1週間間隔でマウスを9回免疫した。後眼窩の採血によって免疫応答をモニターした。直接ELISA分析(以下に記載するように)によって血漿をスクリーニングし、抗ヒトメソテリンのヒトIgGについて高い力価を持つマウスを融合に用いた。屠殺および脾臓の取り出しの2日と3日前に可溶性抗原の静脈内(IV)および腹腔内(IP)の注射によってマウスは最終の追加免疫を受けた。

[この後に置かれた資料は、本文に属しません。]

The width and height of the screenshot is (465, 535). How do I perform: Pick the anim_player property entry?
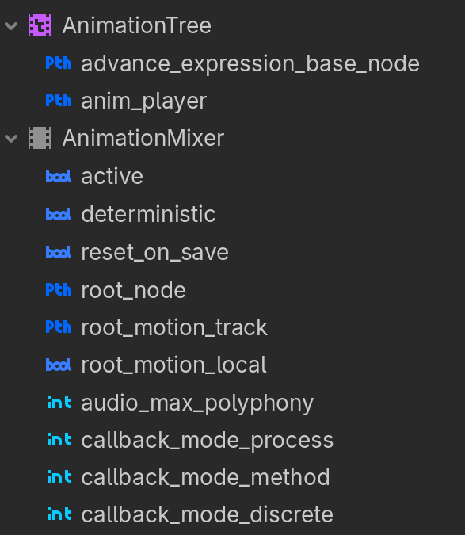point(144,101)
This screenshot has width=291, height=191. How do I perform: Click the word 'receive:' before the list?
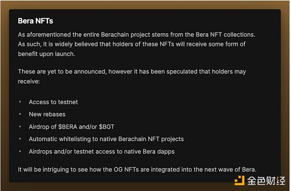coord(29,81)
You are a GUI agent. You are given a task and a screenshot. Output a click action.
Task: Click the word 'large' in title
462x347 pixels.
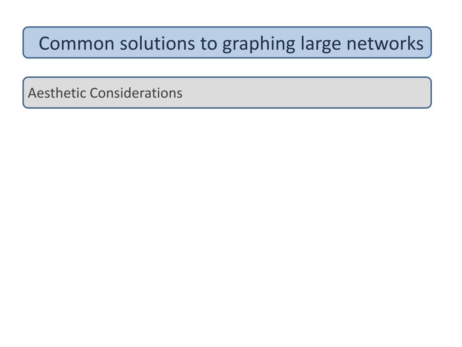click(x=320, y=44)
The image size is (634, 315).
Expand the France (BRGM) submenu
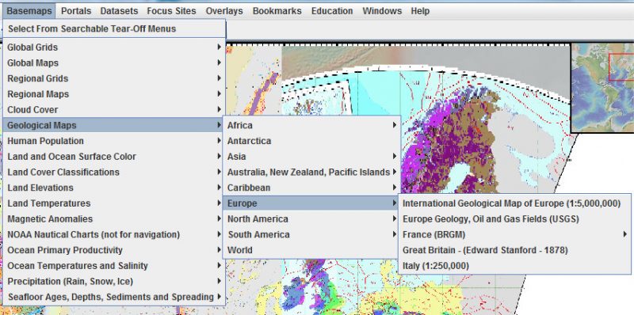click(514, 234)
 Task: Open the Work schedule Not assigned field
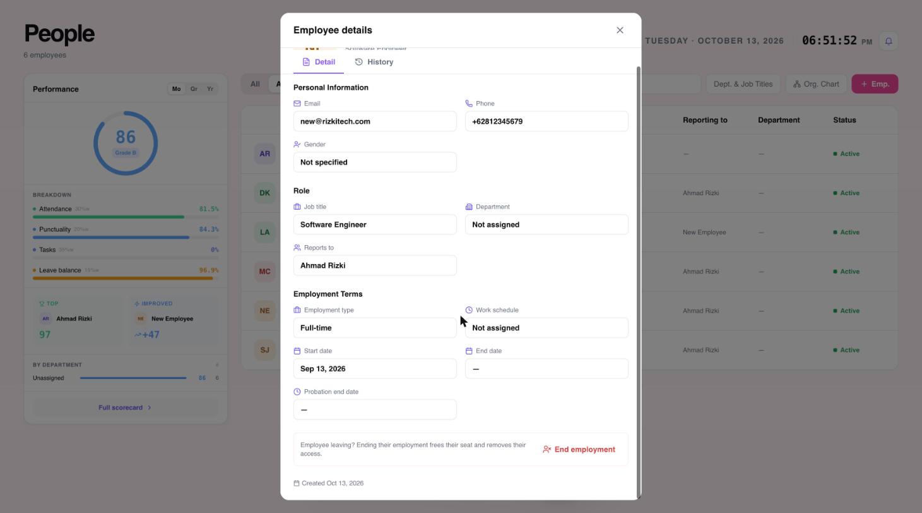pyautogui.click(x=547, y=328)
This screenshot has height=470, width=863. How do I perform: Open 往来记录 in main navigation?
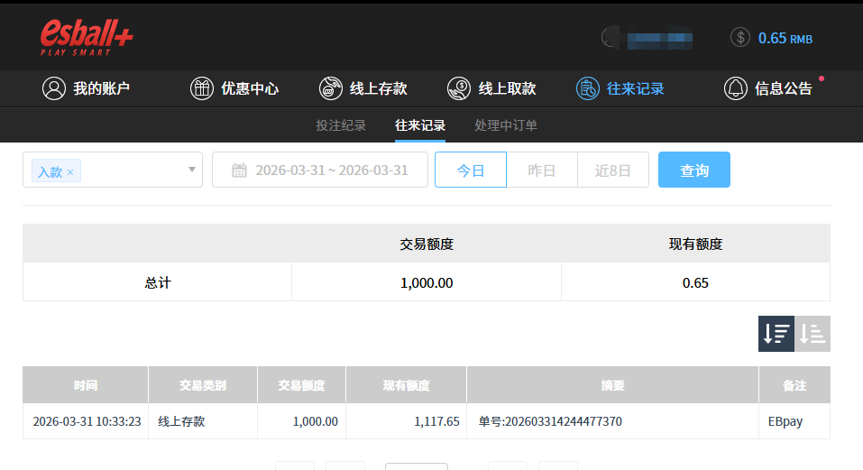pyautogui.click(x=620, y=88)
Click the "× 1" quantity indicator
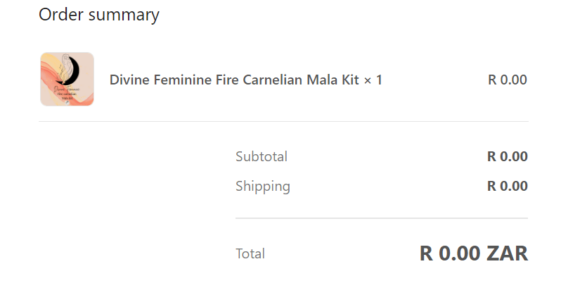 click(x=373, y=80)
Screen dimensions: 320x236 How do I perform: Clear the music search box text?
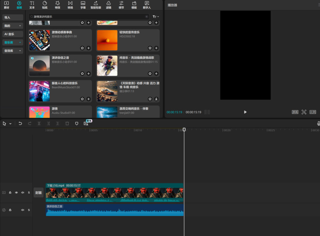click(147, 17)
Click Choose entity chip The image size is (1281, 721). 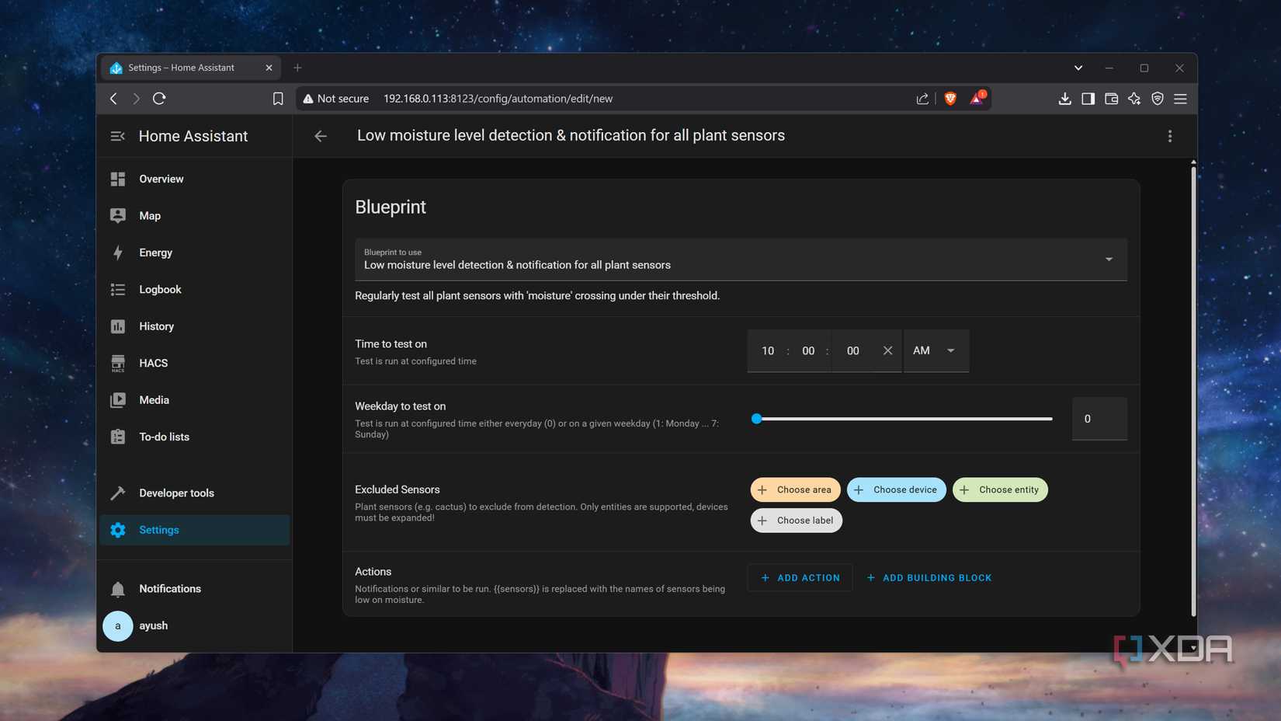[x=1000, y=489]
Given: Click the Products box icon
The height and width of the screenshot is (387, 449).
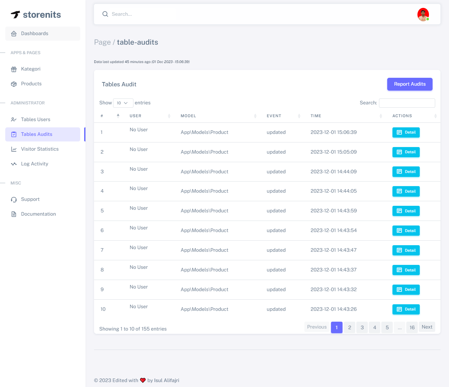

(抗ヒトメソテリンヒト型モノクローナル抗体を産生するマウスの選択)
高い力価の抗メソテリン抗体を産生するHco7×huマウスを選択するために、以下のように間接ELISAアッセイを用いて血清の抗体の力価をモニターした。Hisタグ抗体を被覆したマイクロタイタープレート(ノバジェン、カタログ番号71184)を水和し、300μg/ウエルの1%BSA/DPBSで10〜15分ブロックした。数回の洗浄の後、最大シグナルについて力価検定したhuメソテリン−his融合タンパク質を分泌しているCHO細胞の上清を加え(50μL/ウエル)、1時間インキュベートした。DPBS/ツイーンでプレートを洗浄した後、メソテリンで免疫したマウスの血漿の希釈液を(1:50の希釈から開始して1:2まで連続希釈した、11回)各ウエルに加え、1時間インキュベートした。DPBS/ツイーンでプレートを洗浄し、西洋ワサビペルオキシダーゼを結合したヤギ−抗ヒトIgGポリクローナル抗体(ジャクソンイムノリサーチラボ、カタログ番号115−036−098)と共に1時間インキュベートした。次いで、ABTS(2,2’−アジノ−ビス[3−エチルベンチアゾリン−6−スルホン酸])基質(シグマ、カタログ番号S9941)を加え、OD415nmにてプレートを分光光度計で解析した。バックグランドODの2倍のODを生じる血清の希釈として力価を定義した。エクセルのテンプレートを用いて力価を計算した。抗ヒトメソテリン抗体の最も高い力価を生み出したマウスを融合に使った。以下に記載するように融合を行い、やはり以下に記載されるように2つの異なったELISAアッセイ方式を用いて抗ヒトメソテリン活性についてハイブリドーマの上清を調べた。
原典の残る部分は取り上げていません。